What is expected
Of the records that follow, copy only the lines from the line containing "Select line number 5 in the gutter" to the line containing "Click the bottom", both included, exactly as written.

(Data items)

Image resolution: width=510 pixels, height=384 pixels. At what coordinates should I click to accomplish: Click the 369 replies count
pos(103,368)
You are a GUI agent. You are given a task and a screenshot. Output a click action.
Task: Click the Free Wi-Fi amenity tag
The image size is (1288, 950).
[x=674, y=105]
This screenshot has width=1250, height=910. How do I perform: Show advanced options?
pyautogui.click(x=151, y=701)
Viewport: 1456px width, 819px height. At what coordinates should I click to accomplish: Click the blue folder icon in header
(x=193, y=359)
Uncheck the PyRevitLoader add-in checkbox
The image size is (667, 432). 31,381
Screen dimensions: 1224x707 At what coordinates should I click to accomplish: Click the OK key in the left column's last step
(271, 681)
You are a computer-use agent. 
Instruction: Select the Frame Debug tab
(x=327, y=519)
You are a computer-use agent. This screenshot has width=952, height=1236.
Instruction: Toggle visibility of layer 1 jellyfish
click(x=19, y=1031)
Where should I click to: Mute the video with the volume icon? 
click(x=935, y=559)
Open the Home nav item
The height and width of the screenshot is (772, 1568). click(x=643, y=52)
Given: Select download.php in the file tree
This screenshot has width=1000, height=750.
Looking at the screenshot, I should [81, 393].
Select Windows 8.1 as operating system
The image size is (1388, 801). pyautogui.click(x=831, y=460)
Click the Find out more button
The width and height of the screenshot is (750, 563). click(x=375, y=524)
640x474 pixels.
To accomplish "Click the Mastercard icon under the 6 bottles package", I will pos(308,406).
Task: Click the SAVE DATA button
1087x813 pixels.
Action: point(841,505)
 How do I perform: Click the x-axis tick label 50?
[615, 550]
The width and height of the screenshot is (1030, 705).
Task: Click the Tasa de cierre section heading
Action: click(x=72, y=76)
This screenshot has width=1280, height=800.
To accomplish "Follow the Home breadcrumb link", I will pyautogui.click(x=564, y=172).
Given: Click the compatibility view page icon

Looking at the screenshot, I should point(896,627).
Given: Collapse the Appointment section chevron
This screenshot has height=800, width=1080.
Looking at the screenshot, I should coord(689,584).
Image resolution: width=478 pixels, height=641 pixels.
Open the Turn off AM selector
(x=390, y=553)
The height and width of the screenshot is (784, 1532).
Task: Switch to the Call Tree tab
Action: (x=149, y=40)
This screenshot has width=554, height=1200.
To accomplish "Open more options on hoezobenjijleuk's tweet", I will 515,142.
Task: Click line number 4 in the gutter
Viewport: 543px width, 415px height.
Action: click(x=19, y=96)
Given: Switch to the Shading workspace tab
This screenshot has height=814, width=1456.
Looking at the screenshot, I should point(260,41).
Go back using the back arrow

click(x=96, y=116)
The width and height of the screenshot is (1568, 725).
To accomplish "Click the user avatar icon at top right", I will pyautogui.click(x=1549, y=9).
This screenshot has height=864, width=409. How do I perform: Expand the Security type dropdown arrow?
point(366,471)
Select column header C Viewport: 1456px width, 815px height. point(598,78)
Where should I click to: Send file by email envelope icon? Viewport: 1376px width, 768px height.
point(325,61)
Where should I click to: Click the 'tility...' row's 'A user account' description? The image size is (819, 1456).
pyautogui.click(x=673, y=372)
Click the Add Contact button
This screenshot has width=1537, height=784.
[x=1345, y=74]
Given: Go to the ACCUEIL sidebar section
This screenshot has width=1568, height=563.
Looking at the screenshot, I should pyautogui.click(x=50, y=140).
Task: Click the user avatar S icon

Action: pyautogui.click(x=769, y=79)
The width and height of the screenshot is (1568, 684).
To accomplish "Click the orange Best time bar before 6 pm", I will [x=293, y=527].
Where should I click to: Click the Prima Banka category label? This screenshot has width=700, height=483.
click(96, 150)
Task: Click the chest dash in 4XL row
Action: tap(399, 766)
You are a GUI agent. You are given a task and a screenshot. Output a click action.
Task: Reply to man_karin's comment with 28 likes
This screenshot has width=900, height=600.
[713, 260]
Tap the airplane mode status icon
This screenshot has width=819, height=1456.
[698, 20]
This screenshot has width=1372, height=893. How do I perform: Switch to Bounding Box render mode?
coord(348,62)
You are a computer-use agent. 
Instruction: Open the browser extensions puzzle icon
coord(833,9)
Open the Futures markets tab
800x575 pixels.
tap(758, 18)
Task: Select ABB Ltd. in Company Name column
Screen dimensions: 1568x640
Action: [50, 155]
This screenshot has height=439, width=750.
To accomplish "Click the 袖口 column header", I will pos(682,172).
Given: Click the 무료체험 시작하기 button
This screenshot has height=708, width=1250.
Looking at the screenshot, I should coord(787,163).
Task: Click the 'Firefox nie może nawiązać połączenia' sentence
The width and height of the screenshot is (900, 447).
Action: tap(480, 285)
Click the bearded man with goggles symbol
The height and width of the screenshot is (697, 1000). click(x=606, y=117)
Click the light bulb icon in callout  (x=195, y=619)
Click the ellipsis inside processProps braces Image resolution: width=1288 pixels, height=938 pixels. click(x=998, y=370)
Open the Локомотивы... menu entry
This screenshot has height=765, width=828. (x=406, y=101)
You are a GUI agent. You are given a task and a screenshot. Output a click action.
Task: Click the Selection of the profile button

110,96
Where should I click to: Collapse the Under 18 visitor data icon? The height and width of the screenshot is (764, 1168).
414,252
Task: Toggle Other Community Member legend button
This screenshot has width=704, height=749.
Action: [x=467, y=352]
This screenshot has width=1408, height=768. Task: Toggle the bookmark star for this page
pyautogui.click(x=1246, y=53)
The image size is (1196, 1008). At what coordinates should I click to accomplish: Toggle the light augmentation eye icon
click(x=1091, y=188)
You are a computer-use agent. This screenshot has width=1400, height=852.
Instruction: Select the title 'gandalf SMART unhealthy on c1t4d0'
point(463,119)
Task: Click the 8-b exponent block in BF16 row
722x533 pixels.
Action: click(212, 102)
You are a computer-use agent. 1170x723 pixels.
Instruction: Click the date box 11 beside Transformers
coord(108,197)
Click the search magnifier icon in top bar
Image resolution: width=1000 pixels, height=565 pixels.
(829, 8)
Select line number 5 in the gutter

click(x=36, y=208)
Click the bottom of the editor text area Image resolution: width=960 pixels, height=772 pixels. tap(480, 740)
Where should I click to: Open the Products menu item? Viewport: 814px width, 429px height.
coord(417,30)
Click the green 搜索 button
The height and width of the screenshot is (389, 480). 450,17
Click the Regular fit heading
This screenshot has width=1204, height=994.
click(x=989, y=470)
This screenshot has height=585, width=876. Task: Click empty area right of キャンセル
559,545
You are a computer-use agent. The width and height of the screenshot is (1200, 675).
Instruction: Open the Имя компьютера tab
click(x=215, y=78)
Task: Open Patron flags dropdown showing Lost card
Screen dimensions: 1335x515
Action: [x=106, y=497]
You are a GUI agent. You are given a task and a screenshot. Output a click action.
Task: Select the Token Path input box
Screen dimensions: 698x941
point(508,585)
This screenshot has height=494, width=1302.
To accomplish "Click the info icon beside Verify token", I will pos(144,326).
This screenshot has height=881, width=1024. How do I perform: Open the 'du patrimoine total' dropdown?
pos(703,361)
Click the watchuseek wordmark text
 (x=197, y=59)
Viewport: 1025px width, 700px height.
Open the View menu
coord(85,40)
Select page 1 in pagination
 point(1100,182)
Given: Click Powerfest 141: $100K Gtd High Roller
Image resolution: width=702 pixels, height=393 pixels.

Written reply
Select line number 5 in the gutter

click(x=36, y=208)
Click the bottom of the editor text area Image resolution: width=960 pixels, height=772 pixels. tap(480, 740)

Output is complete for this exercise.